While the laws have been in effect for as long as 36 years, some state and local governments as well as professional societies and advocacy groups still attack conscience rights as though they do not exist – and many health care providers do not even know they have these rights.  Enforcement is also hampered by undefined terms in the laws, and by failure to identify a federal office responsible for defending these conscience rights.

How does the regulation address these problems?

To clarify the laws, the regulation defines key terms: for example, it explains what kinds of health care providers are covered, and what it means to say that providers cannot be forced to “assist” in performing objectionable procedures.  It requires certain recipients of federal funds to certify that they understand and will comply with the conscience laws, and it gives responsibility for enforcement to the HHS Office of Civil Rights.

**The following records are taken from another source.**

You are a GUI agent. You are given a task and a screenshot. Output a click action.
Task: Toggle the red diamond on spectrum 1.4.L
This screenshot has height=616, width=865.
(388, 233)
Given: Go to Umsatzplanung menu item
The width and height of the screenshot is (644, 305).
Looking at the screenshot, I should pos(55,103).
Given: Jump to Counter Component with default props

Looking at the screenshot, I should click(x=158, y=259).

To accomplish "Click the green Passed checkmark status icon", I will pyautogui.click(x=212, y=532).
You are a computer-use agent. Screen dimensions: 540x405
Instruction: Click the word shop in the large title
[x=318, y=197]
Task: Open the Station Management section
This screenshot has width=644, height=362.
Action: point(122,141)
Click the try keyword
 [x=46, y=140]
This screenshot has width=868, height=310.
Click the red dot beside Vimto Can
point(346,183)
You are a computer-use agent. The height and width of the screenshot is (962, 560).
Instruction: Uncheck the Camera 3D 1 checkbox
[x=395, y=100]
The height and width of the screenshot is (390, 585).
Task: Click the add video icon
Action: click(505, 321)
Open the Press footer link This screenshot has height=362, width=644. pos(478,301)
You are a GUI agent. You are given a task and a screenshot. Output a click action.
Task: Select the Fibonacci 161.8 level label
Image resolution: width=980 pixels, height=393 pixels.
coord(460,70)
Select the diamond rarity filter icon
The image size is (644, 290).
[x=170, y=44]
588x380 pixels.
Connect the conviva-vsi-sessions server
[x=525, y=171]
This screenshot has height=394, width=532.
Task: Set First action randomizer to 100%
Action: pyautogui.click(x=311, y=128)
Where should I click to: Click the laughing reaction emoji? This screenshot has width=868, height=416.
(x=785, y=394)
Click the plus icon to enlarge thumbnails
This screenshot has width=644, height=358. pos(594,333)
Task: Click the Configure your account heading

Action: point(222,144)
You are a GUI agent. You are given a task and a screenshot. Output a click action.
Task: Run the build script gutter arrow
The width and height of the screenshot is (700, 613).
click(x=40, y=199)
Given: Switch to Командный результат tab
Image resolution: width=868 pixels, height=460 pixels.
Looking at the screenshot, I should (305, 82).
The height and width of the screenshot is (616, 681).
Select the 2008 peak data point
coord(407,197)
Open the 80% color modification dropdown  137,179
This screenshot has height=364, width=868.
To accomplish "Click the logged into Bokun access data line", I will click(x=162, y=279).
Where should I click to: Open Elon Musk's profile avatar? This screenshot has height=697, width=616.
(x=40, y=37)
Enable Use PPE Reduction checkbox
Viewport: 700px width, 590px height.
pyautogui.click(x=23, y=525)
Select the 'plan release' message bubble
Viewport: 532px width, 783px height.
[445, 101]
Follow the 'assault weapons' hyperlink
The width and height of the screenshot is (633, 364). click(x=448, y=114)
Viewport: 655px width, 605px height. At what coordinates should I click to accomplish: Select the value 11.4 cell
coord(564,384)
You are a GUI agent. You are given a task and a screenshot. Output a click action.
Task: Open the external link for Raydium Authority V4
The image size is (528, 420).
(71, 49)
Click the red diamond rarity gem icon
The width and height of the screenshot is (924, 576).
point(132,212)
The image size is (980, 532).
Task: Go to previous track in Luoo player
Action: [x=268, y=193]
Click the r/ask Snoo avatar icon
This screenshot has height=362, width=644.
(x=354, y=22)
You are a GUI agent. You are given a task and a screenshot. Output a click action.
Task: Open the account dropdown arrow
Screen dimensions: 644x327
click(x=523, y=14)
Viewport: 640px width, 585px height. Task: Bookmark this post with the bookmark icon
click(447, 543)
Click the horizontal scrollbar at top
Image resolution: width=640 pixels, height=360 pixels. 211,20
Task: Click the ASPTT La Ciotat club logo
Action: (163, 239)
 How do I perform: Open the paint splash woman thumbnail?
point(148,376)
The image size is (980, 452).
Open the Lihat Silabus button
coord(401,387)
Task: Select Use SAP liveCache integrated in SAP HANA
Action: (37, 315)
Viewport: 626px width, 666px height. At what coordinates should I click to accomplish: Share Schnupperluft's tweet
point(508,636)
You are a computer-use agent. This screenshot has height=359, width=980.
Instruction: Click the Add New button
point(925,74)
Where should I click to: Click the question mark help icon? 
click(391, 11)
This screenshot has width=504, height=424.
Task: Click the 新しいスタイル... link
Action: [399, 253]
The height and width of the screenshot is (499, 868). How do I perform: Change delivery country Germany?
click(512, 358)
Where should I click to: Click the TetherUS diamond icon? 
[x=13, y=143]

Why has the Obama Administration sought to rescind the regulation?

The Administration says the regulation may reach more broadly than the underlying statutes – for example, going beyond conscience protection on abortion to cover other procedures.  It also claims the regulation must be reviewed for its “consistency with current Administration policy” (74 Fed. Reg. at 10207, 10209 (March 10, 2009)).  But in fact, the 1973 statute itself covers procedures besides abortion, and the regulation simply tracks the statute it was designed to implement.  And the Administration’s primary constitutional duty is not to impose its own policy preferences, but to faithfully enforce the laws passed by Congress.

Does conscience protection hinder women’s “access” to some health care?

In fact, weakening conscience protection will reduce women’s access to all health care, by driving conscientious physicians and nurses out of medicine or out of the specialties (e.g., obstetrics and gynecology) where pressures to violate conscience are greatest.  Many underserved areas, from rural counties to inner cities, are served only by religiously-affiliated health care providers; if they cannot provide care without violating the religious mission that led them to serve the poor in the first place, the area could end up with no health care provider at all.

Isn’t the religious freedom of health care providers protected by the Constitution?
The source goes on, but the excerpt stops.